By lunchtime yesterday I had given up watching the broadcast of the 2020 Summit in Canberra. Call me a sucker for punishment, but I couldn’t resist watching some more in the afternoon.
You’ll be relieved to know that the paint did dry and the grass did grow as I persevered. You know how it is. You keep watching a boring programme because it’s gotta improve. Well, it didn’t. Perhaps there were some sparks of intelligent debate in the smaller discussion groups, but the TV channels chose to jump from one introductory speech to another. We heard introductions, directions and orders to hurry up and speak. No loitering in the corridors, please.
There was a common thread in all the introductions. The chairs and co-chairs gave long-winded speeches about how crucial it was to be brief and to the point. And then they proceeded to explain why. These intros cut into precious time and sadly, that’s all the TV audience was allowed to view. The interesting bits in which submissions were discussed were not screened. The order of the day was speed. “Give us your ideas and be quick about it or else.”
At the end of the sessions there were speeches again by the chairs of each group. And then the delegates were sent away with a homework assignment. They had to write down the five best ideas in preparation for the next day, today. So regimented and with such a sense of urgency that I thought I was watching the coming Olympics.
How can something that is so urgent be boring as well? Well, I had the impression that there was a lot of “to-ing an fro-ing” but not much substance. Like watching the March hare, actually.
But nobody can blame the group organisers. They had to produce summaries of great ideas which had hardly been discussed. It’s ironic that the motto for the summit was “THINK BIG” when it should have been “TALK FAST”.

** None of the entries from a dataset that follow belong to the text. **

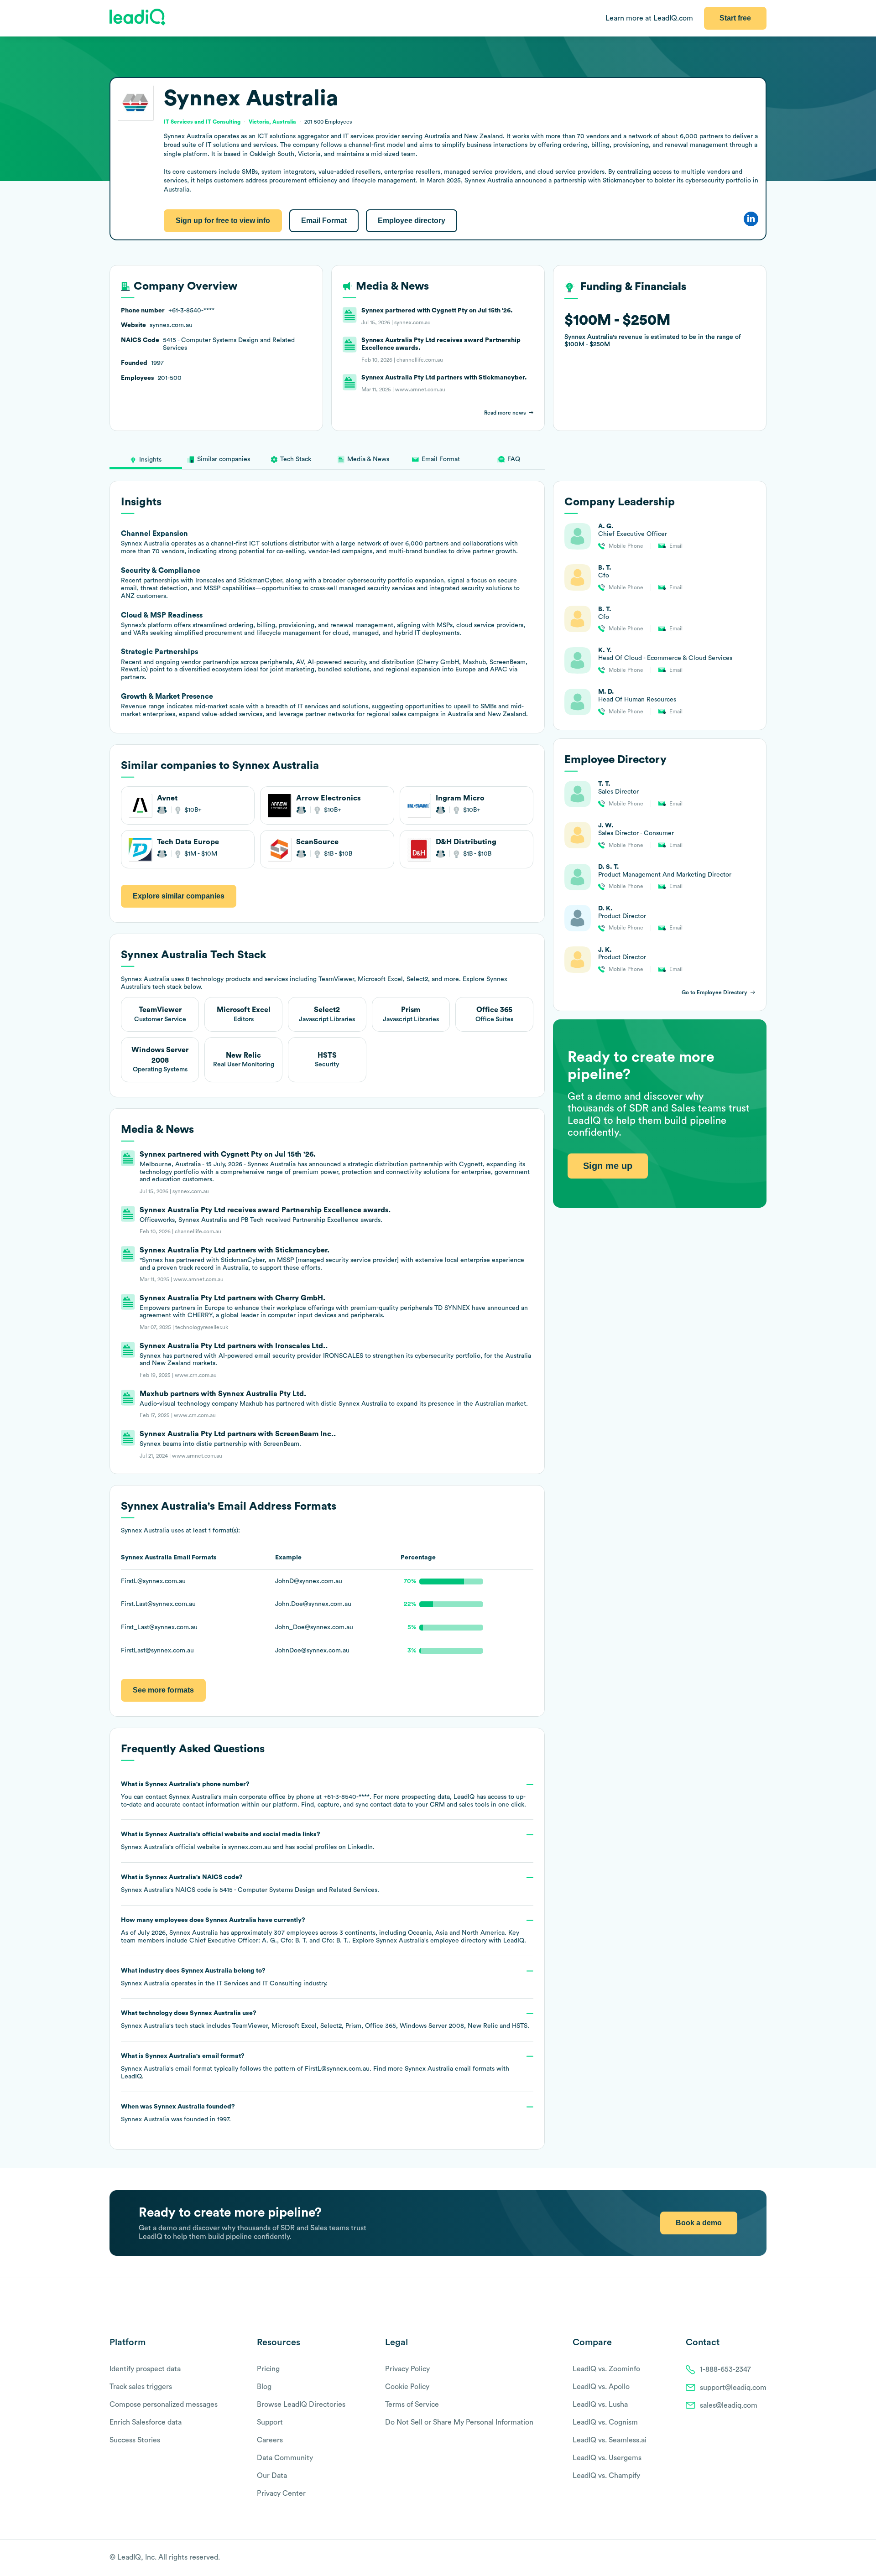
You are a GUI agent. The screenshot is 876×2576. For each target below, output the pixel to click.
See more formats (163, 1690)
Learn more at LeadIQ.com (649, 18)
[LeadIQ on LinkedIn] (754, 2558)
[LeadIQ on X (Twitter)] (746, 2558)
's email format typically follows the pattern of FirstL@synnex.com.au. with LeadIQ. (315, 2066)
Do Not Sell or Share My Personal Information (459, 2422)
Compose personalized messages (164, 2404)
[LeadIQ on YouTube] (762, 2558)
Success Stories (135, 2440)
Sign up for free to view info (223, 220)
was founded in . (178, 2113)
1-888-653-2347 (725, 2369)
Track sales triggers (141, 2386)
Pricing (268, 2369)
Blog (264, 2386)
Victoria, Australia (272, 122)
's (250, 1883)
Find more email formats (434, 2069)
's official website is (248, 1840)
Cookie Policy (407, 2386)
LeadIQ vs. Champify (606, 2475)
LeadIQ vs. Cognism (605, 2422)
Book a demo (699, 2223)
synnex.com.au (249, 1847)
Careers (270, 2440)
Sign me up (607, 1165)
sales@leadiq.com (728, 2405)
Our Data (272, 2475)
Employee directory (411, 220)
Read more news (505, 412)
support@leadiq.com (733, 2387)
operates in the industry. (224, 1977)
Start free (735, 18)
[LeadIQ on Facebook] (740, 2558)
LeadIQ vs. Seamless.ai (610, 2440)
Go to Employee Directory (714, 992)
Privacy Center (281, 2493)
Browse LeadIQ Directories (301, 2404)
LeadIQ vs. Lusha (600, 2404)
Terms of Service (412, 2404)
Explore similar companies (178, 896)
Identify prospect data (145, 2369)
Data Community (285, 2458)
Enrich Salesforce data (146, 2422)
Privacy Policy (407, 2369)
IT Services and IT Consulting (259, 1983)
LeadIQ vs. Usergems (607, 2458)
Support (270, 2422)
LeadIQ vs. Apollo (601, 2386)
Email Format (324, 220)
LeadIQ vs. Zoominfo (606, 2369)
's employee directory (431, 1940)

So what do I remember from the first broadcast? Well, there were charts to be filled in. Quick talking by everybody. Delegates being herded in and out of venues.
It was a bit of a blitzkrieg, really. The day was over and I wondered what it was all about. The fun fair continues today and I think that for one person, the 2020 Summit will have served its main purpose.
This person could teach Paris Hilton a thing or two about publicity. Nobody does it better than Kevin, our Prime Minister for all seasons.
Prime Minster Rudd will certainly continue his self-promotion campaign on Day Two of the Summit. He has already conquered the world with his knowledge of Mandarin. Wow! Imagine a Western politician who can speak Mandarin? (so can my blond Aussie daughter-in-law, by the way. Not to mention a former politician, Arthur Caldwell who studied Chinese when it wasn’t so acceptable to Australians)
So now there will be thousands of photo records of Kevin in his “Listening to the People at the Summit” hat.
He can live off that for a while, and distract us from high interest rates, a looming recession, high petrol prices and a sick health system. So far he has made with the mouth in two languages and his slogans could easily fill our empty dams.
Will he ever return to Earth and get down to the business of governing this country? I doubt it. Not while the circus is in town.
The following is part of my son, Joshua’s, tongue in cheek contribution to the Productivity Group:-
The best part for me was when I decided to get more ambitious and put forward that perhaps our goal should be to put an Australian on Mars by 2020. When queried about the cost, I elaborated that it was not part of the goal to bring them back — that was the expensive bit. But let’s face it, if that idea gets up it will have the quality of being new!
In my humble opinion, therefore, the Prime Minster should start learning Martian right now.